27. • Nas obras de cronistas orientais podemos
notar o desespero dos bizantinos, que
apelaram a alianças com os muçulmanos
para tentar rechaçar o ataque dos cruzados
cristãos. Aliança que não foi firmada
naquele momento e que resultou na
conquista e saque de Constantinopla pelos
cruzados.
28. O olhar cristão
• Outra visão, presente em algumas das fontes, é a imagem
criada pelos cristãos dos muçulmanos, turcos e sarracenos, os
inimigos da “verdadeira fé”, povos que foram apresentados
com grande adjetivação negativa. Esse tipo de prática é
comum e possui uma explicação até certo ponto simples, pois
era preciso mostrar os inimigos como pessoas cruéis e sem
coração, inimigos da cristandade, entre outras
caracterizações. Essa visão exagerada e maliciosa tem
objetivos claros. É preciso mostrar que o inimigo não obedece
a Deus e assim sendo, não merece tolerância. Esse tipo de
imagem criada sobre os muçulmanos também vem dar
respaldo às ações militares dos cruzados. Por mais violentas e
intolerantes que tenham sido as conquistas cristãs, a partir
dessas caracterizações os muçulmanos eram ainda mais
intolerantes e violentos, sendo os bárbaros e os cristãos os
detentores da civilização.
29. O olhar muçulmano
• Ana Comeno, ao descrever a posição dos turcos frente aos
ocidentais, relata que os cruzados eram vistos como uma
horda de bárbaros, desorganizados, uma massa de pessoas
sem destino certo, corruptíveis a qualquer demonstração de
vantagens financeiras.
• Pela concepção dos autores ocidentais podemos dizer que a
cruzada era um movimento embasado numa ideia.
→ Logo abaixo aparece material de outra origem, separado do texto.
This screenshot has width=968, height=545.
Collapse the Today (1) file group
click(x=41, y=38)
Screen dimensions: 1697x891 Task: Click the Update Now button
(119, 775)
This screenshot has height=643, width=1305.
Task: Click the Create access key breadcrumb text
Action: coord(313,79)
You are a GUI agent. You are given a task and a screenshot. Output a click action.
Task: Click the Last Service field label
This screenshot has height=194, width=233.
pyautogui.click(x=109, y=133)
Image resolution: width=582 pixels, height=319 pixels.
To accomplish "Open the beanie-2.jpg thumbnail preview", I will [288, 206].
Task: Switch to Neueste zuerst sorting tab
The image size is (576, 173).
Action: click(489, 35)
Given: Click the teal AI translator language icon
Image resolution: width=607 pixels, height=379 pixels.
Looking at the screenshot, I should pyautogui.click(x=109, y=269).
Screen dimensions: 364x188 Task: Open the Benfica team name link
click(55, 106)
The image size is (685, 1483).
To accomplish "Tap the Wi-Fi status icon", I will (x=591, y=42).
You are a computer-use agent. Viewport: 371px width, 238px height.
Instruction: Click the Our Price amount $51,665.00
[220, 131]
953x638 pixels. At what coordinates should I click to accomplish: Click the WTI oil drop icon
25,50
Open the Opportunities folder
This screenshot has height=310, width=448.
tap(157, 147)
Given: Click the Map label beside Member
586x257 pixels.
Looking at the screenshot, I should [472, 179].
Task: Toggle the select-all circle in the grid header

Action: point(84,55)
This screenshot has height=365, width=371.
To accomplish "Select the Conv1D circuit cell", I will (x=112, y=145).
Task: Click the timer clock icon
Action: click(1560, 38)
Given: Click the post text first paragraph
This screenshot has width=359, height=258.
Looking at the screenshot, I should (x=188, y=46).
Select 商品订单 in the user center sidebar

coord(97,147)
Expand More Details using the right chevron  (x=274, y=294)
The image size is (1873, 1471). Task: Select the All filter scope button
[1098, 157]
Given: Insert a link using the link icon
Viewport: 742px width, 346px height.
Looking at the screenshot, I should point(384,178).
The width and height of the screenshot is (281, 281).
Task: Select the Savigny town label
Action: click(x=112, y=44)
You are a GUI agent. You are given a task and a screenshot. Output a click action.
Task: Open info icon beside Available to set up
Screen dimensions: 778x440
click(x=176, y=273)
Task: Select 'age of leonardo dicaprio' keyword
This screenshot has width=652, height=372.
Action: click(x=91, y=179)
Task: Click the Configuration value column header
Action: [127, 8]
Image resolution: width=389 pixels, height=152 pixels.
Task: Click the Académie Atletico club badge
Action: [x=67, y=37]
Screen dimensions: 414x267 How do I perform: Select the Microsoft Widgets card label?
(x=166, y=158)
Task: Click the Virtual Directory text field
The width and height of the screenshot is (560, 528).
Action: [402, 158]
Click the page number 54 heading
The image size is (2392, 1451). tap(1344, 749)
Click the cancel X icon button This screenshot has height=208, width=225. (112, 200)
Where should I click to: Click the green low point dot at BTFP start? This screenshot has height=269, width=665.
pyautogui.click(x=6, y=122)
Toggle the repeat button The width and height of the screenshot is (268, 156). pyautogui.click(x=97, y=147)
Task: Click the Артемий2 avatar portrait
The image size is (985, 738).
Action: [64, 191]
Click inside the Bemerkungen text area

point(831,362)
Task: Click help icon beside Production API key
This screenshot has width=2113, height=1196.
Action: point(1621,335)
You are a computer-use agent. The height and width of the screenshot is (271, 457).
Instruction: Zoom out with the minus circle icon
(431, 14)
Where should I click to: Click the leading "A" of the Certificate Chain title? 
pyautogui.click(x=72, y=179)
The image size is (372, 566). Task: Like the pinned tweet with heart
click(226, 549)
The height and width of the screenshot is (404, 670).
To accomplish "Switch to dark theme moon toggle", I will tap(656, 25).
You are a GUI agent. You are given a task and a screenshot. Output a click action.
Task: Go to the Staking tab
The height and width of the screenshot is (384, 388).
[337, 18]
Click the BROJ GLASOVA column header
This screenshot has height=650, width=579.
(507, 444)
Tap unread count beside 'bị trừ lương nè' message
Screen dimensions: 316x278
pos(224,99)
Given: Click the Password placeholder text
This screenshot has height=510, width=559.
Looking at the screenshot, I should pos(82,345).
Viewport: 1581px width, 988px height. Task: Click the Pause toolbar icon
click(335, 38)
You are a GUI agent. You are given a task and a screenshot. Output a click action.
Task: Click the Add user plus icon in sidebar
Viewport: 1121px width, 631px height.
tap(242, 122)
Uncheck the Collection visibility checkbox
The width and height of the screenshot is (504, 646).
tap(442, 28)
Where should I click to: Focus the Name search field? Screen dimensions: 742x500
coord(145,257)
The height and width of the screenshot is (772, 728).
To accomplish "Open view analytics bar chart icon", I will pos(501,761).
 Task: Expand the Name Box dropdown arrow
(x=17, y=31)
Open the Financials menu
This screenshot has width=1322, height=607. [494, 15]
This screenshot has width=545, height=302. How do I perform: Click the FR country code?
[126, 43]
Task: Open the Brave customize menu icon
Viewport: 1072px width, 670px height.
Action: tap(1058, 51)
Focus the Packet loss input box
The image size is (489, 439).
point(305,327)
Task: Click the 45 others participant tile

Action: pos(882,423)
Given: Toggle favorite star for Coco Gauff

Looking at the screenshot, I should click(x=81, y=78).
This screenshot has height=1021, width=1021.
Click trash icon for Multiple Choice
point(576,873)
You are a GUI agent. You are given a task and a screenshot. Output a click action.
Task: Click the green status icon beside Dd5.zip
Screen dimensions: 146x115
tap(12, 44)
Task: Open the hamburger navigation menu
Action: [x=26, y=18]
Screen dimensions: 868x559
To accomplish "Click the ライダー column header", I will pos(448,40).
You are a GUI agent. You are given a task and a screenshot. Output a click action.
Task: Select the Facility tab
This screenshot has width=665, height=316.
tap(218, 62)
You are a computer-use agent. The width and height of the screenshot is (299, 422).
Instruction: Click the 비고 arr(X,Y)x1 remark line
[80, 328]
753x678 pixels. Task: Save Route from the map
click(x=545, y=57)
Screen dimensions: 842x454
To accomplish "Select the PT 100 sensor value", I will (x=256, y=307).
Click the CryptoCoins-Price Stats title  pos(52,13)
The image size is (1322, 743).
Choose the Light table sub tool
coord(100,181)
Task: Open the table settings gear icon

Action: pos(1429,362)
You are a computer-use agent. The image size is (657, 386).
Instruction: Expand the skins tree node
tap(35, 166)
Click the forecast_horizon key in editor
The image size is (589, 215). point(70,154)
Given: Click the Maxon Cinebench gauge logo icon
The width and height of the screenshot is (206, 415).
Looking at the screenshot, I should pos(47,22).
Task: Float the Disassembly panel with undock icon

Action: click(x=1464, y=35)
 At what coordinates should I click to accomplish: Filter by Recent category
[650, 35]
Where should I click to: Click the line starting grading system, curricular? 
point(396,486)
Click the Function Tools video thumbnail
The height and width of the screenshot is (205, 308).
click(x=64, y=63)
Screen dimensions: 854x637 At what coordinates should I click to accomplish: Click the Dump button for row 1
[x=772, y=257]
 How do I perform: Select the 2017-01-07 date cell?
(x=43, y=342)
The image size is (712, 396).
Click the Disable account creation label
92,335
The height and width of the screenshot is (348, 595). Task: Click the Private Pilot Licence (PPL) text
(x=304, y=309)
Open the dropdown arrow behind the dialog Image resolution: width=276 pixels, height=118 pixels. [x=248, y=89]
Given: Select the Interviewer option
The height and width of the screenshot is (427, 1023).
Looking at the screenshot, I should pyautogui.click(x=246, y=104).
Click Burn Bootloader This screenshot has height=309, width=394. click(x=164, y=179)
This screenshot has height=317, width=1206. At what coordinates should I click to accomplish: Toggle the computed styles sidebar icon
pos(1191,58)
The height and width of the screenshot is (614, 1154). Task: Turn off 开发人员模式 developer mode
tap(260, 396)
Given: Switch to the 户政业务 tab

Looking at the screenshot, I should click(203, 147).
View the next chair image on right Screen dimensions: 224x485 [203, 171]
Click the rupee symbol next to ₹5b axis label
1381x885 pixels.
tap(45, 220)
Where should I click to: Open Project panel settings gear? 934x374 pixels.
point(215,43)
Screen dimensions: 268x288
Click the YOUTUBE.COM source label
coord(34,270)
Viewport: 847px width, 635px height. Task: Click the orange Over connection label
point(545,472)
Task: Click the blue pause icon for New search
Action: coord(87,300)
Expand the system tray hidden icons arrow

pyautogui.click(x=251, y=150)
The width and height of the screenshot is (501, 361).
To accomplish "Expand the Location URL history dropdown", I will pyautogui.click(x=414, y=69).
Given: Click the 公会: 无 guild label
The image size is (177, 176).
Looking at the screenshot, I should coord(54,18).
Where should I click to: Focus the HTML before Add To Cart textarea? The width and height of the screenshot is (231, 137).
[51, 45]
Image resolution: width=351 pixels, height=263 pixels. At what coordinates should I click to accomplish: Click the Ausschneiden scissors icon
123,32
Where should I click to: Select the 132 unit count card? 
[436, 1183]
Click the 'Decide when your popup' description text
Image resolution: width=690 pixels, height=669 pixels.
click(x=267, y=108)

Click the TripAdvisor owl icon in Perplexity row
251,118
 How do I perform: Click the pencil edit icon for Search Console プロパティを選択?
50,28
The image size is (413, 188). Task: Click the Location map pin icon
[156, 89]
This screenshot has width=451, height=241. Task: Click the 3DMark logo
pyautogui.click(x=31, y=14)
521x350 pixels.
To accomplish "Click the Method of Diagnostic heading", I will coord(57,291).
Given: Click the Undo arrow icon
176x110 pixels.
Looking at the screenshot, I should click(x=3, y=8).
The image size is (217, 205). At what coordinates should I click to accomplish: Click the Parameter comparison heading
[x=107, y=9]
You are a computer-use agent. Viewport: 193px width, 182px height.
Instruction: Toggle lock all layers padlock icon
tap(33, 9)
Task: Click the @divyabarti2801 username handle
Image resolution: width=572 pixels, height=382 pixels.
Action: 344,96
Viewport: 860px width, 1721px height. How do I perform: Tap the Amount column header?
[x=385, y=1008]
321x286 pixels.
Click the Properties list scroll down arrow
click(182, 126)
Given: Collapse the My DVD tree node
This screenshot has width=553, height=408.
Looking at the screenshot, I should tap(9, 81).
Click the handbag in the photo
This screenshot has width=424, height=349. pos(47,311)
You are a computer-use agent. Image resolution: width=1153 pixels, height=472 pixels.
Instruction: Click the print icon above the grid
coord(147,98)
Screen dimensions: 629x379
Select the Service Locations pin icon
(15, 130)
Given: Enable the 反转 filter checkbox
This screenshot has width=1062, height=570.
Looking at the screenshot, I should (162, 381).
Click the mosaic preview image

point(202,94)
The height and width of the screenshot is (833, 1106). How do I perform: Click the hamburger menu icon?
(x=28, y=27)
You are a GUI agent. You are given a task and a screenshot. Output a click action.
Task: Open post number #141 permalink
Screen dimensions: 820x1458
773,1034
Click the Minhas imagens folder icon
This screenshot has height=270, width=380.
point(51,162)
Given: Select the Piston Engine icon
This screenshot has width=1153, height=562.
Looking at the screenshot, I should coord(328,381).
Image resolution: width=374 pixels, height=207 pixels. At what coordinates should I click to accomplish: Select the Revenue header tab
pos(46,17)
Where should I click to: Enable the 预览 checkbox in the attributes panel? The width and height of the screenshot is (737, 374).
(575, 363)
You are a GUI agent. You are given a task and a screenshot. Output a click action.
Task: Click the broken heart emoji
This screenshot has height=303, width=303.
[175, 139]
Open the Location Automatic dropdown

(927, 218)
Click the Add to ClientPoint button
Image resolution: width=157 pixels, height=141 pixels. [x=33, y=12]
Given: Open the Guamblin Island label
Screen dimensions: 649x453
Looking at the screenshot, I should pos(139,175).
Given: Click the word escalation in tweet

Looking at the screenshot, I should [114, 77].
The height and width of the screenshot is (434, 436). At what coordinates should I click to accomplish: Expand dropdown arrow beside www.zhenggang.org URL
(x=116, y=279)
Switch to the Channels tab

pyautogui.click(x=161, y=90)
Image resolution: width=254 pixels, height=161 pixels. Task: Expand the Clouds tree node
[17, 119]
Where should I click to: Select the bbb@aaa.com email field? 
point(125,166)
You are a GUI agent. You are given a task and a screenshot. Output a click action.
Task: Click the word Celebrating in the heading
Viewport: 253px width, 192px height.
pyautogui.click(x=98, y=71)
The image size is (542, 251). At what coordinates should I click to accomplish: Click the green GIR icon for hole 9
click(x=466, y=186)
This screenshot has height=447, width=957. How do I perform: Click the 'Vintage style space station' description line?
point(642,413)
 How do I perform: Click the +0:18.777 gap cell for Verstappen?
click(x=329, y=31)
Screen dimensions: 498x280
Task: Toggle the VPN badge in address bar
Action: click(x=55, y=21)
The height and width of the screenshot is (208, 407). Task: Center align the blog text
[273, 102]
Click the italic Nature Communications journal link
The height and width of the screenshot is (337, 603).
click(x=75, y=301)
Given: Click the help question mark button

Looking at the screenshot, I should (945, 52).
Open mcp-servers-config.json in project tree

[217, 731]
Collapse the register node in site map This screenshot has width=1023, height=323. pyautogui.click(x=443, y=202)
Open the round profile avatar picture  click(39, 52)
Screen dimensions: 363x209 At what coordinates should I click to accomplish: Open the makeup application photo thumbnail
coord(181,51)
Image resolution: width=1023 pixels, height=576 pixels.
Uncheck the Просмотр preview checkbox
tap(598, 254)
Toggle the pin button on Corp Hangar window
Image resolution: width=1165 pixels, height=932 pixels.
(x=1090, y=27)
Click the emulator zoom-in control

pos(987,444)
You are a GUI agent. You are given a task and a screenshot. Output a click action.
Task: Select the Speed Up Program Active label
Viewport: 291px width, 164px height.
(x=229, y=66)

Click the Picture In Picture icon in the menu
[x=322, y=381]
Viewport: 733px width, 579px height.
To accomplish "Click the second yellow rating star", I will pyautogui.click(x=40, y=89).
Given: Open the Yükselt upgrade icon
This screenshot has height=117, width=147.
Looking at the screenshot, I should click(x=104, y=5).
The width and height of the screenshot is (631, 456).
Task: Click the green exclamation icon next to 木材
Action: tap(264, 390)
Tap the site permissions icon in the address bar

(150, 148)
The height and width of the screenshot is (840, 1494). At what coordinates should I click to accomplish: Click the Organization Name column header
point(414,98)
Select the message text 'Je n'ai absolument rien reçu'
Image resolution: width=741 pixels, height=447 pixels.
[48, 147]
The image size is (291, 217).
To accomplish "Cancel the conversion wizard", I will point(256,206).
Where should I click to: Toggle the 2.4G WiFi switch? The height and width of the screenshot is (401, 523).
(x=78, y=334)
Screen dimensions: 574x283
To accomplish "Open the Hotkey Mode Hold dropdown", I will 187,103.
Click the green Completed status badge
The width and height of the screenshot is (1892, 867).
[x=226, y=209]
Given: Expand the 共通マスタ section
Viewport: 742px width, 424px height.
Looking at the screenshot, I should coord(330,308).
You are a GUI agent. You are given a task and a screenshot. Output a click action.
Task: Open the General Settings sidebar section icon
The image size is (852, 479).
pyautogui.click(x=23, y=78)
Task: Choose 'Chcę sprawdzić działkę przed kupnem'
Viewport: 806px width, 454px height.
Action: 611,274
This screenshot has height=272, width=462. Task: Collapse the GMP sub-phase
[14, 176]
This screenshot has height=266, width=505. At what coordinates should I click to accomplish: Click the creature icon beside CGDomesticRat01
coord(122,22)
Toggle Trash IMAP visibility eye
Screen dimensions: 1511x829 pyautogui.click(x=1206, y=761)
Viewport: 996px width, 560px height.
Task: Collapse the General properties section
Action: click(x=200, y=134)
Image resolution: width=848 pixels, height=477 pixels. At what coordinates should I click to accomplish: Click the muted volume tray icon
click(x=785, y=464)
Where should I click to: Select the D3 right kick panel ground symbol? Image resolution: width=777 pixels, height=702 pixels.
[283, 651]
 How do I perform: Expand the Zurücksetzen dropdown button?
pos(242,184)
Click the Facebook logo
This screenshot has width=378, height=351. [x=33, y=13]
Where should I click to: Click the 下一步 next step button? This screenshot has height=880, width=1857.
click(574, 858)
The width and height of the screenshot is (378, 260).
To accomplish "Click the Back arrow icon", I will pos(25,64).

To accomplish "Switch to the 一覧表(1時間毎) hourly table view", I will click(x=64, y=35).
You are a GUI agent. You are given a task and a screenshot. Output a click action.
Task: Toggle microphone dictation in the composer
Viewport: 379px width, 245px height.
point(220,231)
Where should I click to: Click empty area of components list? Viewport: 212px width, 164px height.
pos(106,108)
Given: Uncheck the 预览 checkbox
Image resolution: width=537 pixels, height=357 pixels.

Quanto à
visão oriental dessas mesmas cruzadas, pode-se dizer que não
aceitaram tais movimentos de maneira tão omissa como
costuma se imaginar.
30. Sobre as fontes
• É preciso ter em mente que as fontes possuem um caráter
absolutamente autoral, não se desvencilhando de seus autores e
contextos. Ou seja, não relatam imparcialmente nenhum fato. Com
isso percebemos que nem todas as argumentações são totalmente
verossímeis, sendo necessário um cruzamento das diversas
informações e uma reflexão sobre seu contexto e autores. Ora, não
existe um compromisso, ou, se não um compromisso, uma
fiscalização e nem uma concepção de História como a
compreendemos hoje, para que o passado tenha sido
“verdadeiramente” relatado. No caso apresentado, o único
compromisso existente era aquele com sua fé, ou sua posição em
relação aos movimentos cruzadísticos. Assim, os autores das fontes
argumentaram e, certamente, relataram as cruzadas de acordo com
suas opiniões.
31. • Fica patente a imprecisão em relação à união e às
dissensões entre os cruzados, na medida em que se
torna difícil saber até que ponto elas são fiéis aos
fatos. O que pudemos observar é que esta união se
mantinha até o ponto em que era conveniente aos
participantes das Cruzadas, mas no ritmo em que
os interesses divergiam estas uniões já eram
transformadas em dissensões, inclusive entre os
próprios cruzados. Isso demonstra como as
cruzadas não eram somente voltadas para o lado
ideológico, mas os líderes do movimento também
levaram em conta questões de ordem prática,
como a busca por riquezas e por mais poder.